A Gift for Mom! 🤍

As a therapist who specializes in helping moms, I hear day in and day out about the unique personal struggles EVERY kind of mom is experiencing in the time of COVID-19. We are struggling to decide who to spend the holidays with or maybe making the gut-wrenching decision to not spend time with family and friends at all. We are trying to find ways to keep up our kiddos’ spirits when we struggle to find ways to keep up our own holiday cheer.

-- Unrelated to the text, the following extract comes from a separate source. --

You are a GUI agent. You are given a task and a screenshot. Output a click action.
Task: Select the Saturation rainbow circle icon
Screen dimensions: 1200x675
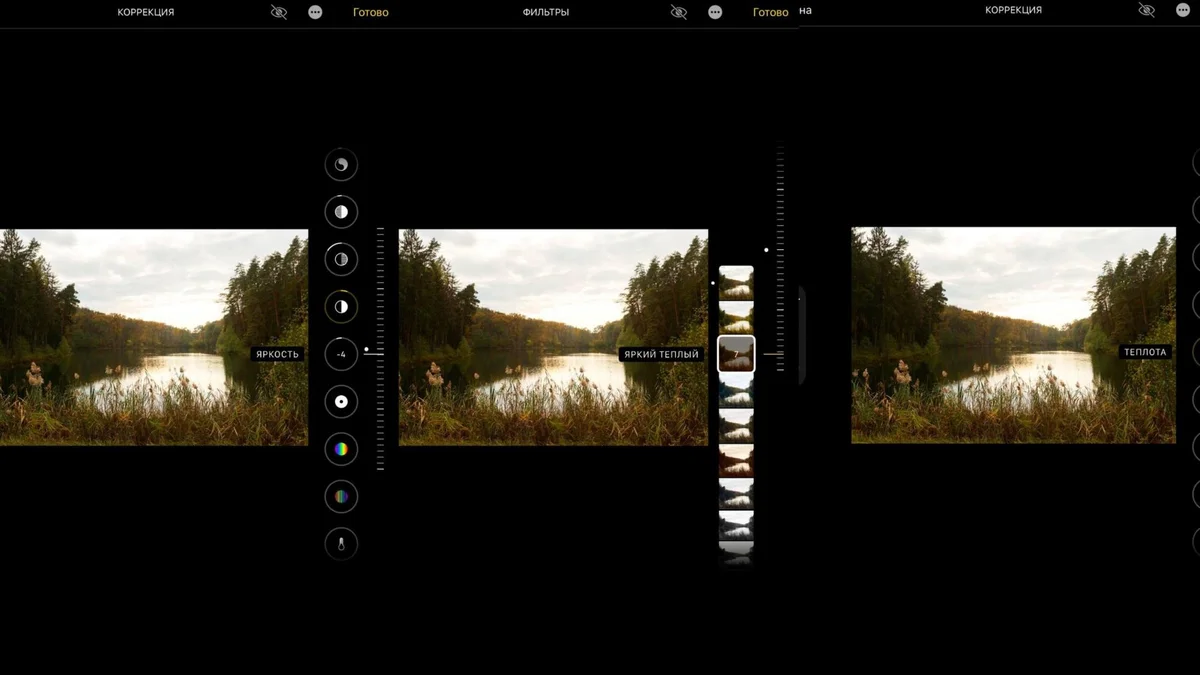pyautogui.click(x=341, y=449)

Here are some creative ways that stressed out moms like you are trying to keep the holidays special.  

Go With the Flow

This seems to be the mantra for 2020 after social distancing. This year all of us have had to learn how to be flexible, and for the holidays, it won’t be any different. Some ways to continue to be COVID safe and holiday flexible include:

  • Taking an indoor gathering outdoors by holding small outdoor holiday get-togethers (if you can). Some of my mom clients in Minnesota are having 1-year-old birthday parties outside in snowy weather with outdoor patio heaters. 
  • Wearing a holiday-themed mask to your social-distancing gathering. I’m sure it will go nicely with your ugly sweater.
  • Preparing yourself and kiddos for plans to change at the last minute. Change is hard and 2020 has taught us this lesson. Continue to have conversations with your kiddos about how nothing this year is set in stone. 
  • Attending virtual faith services or online prayer groups. A lot of families have already been doing this, but if you normally get up for morning church in your PJs while you Zoom in, then consider changing it up by putting on your best holiday attire for these services. 
  • Making Thanksgiving and Christmas dinners virtual events. Screen fatigue is the real deal, but if the only way you can get together with the extended family is through Google Meets, find a way to make the event fun.  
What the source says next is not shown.